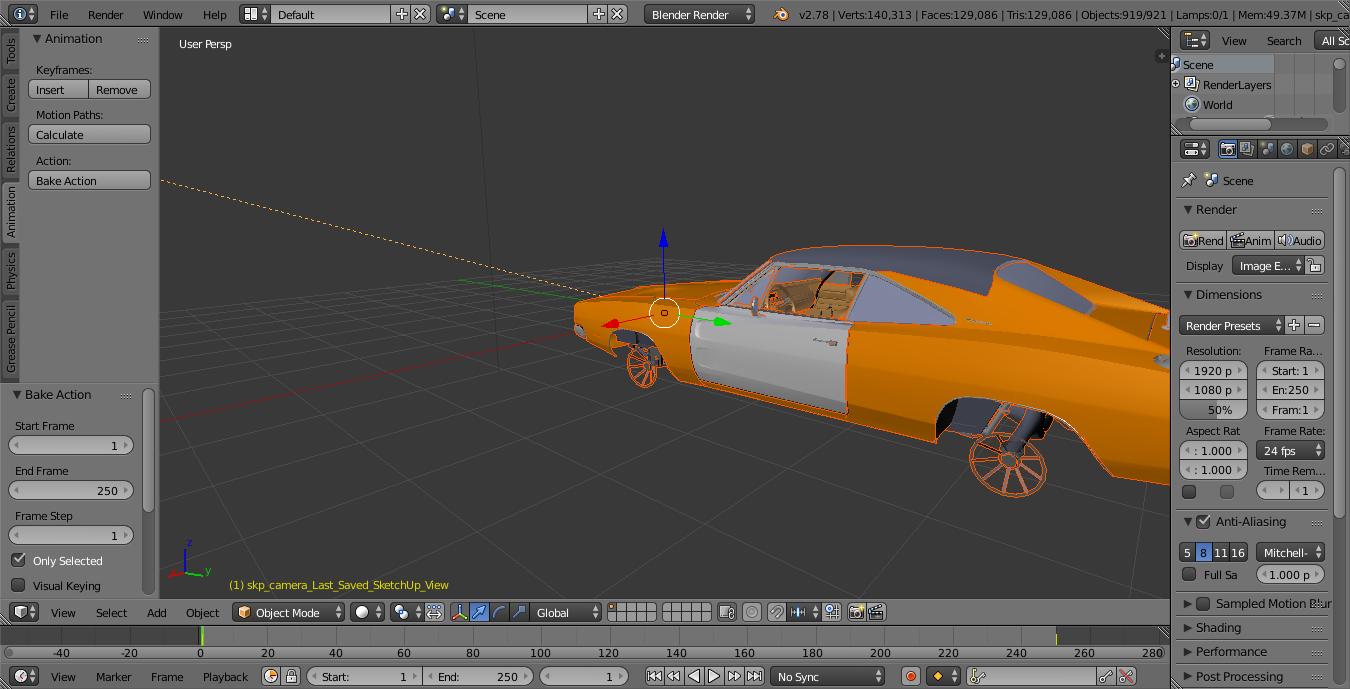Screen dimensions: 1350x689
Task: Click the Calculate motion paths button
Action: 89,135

---

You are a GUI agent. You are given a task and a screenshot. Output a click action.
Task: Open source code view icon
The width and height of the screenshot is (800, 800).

---

§ **Your instructions**:
Gather from the records above every line containing the string "screenshot".

§ **Answer to the exercise**:
You are a GUI agent. You are given a task and a screenshot. Output a click action.
The width and height of the screenshot is (800, 800).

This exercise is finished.